Hey guys, I'll preface this post with a short bio. I'm currently a 20 year old male with a problem that I never thought I'd have...I don't think it's severe but I feel it's on its way there.
First off, I feel like I always have low energy, I don't know if this is biological or psychological (or both). I can't explain it but one thing I do know for sure is I hate it with a passion. I think the mental aspect severally limits the physical aspect of myself and causes me to constantly feel depressed.
With school for instance, I feel like it's not helping me in terms of achieving my goals, I'm sort of just sliding forward (albeit getting good grades) but I just feel like all the work I'm putting in is useless. I'm sort of a secular thinker in a way and I constantly hate the fact that I'm forced to learn things I know I'll never use in the future. It's the way I am with many things, and I'm sure that line of thinking may have its benefits somewhere else...but in this case it's terrible. I also feel like I never live up to my full potential, like I can do and say so much more during school and class, but I don't...and when I don't I feel like crap, which snowballs all the other problems I'm having.
Or it could just be with someone at my school that I like but can't find the courage to 'act' normal around. It's like some kind of evolutionary compulsion to act stiff and weird, which is unusual because that's not how I normally act (except, of course, in the above example of speaking up during class). In a way, I sort of wish I didn't have these feelings towards this person [that I like] because I feel it makes me awkward to the point of avoiding them (and from what it seems, it's like they're avoiding me because I do act differently around them, much more differently, could just be cognitive dissonance on my part but I don't know). I'm normally not shy and could speak up and have a conversation with anyone (or make a speech and not get nervous), but not around this person, it makes me look like such a tool.
And I'm not done, because there's like so many things I want to do in life...but feel I'm overwhelming myself, but then I get thoughts that it's simply my way of procrastinating. I know that I want to lose some weight/get in shape and do a bunch of other 'selfhelp-related' things, however I feel I keep making excuses and have a severe lack of energy that literally makes me angry. Like I said I always feel overwhelmed...

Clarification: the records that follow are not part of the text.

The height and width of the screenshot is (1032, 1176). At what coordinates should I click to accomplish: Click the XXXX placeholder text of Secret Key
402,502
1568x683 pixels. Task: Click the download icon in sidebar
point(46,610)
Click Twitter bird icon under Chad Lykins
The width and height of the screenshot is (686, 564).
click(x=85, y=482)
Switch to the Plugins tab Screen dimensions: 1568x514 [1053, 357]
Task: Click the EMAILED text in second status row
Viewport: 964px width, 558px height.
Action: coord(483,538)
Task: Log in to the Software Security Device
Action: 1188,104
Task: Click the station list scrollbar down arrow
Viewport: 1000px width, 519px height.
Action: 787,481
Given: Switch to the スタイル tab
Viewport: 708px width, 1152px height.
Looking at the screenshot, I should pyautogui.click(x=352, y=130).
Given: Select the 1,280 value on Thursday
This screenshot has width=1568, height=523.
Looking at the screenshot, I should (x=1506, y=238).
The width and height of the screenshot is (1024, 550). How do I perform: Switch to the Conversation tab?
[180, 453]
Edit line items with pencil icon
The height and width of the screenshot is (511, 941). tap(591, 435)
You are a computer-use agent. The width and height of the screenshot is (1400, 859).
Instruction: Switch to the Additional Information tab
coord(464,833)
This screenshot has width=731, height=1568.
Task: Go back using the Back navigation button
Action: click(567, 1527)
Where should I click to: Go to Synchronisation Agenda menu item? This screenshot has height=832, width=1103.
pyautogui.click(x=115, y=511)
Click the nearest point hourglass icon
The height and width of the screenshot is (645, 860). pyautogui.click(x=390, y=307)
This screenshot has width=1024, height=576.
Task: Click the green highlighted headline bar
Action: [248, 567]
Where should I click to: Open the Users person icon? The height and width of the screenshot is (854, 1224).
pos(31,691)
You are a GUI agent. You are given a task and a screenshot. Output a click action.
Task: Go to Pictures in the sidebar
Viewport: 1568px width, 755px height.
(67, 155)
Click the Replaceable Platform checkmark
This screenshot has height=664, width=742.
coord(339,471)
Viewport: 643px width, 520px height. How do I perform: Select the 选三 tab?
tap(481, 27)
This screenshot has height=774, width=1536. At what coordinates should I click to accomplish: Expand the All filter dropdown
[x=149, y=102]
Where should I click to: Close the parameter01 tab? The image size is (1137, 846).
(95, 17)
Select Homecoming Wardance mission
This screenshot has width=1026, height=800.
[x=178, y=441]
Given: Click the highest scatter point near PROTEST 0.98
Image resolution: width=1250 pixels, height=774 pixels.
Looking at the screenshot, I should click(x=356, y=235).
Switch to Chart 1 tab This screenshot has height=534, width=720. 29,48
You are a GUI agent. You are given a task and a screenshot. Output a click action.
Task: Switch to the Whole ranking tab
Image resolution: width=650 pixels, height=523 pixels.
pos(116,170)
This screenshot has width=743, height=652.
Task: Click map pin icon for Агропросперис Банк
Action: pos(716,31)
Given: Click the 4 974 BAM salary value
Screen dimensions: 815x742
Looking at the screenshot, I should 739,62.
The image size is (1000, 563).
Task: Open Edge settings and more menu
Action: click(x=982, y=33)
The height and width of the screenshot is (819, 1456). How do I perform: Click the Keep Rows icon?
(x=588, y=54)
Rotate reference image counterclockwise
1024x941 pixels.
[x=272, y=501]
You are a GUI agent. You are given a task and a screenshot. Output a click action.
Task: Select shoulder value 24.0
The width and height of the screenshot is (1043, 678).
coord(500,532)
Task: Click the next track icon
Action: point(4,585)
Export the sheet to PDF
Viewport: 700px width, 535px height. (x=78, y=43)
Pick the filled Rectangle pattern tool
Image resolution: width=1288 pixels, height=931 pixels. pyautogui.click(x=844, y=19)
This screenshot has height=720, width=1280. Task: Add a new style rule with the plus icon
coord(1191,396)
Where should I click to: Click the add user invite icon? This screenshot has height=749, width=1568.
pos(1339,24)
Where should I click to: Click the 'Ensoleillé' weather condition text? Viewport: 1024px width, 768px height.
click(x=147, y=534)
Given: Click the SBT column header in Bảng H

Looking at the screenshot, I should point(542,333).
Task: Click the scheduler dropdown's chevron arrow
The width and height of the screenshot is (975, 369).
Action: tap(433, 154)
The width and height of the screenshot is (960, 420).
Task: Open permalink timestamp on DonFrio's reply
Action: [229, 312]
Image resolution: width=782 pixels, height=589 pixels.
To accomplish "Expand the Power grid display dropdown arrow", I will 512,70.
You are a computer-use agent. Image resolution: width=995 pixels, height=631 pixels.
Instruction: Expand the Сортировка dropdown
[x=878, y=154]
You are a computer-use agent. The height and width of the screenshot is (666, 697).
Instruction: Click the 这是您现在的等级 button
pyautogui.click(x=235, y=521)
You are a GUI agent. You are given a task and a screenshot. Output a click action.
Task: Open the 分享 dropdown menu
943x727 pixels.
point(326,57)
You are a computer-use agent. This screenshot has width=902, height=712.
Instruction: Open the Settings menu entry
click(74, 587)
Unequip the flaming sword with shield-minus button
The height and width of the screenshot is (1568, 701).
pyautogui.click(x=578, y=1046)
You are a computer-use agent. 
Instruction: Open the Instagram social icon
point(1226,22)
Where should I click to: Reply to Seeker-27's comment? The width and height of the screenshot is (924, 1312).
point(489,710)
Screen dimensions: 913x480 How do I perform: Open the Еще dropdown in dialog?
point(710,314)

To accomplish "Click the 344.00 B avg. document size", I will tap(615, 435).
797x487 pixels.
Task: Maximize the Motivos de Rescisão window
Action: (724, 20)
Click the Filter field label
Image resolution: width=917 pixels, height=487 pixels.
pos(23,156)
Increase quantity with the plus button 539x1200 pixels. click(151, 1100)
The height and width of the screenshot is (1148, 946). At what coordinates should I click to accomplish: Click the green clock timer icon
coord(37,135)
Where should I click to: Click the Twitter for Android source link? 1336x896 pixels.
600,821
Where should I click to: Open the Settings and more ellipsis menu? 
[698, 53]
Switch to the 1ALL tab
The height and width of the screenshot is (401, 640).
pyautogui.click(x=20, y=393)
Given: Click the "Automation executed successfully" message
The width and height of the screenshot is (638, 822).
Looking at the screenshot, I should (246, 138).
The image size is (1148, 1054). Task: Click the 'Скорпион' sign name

The sad part is I feel like I have all this potential and I'm constantly not living up to it. I also feel if I try to hard I'll get overly exhausted and get even more sluggish. I really don't know what to do, I mean do I just start small or do I just go cold-turkey and simply change everything at once? I'm just afraid of failing and going back to square one. And what I do about the person I really like at school, I don't necessary want to "ask them out", I just want to be friends with them and not act like such a awkward weirdo. The one thing I don't want is this attachment (in terms of attraction) to stick with this person, I want to simply see them as 'another person', because not only do I want to act normal but I also don't want to be in a position where I can't have something I really wanted, and thereby get extremely depressed. I hate having an attachment I have little to no control over, absolutely cant stand it.
And what can I do about the severe lack of energy I constantly have? It's embarrassing, it drives me crazy, I mean, where do I start? Perhaps some light jogging with my favorite music, I really don't know, I don't know where to begin, it really makes me feel like crap.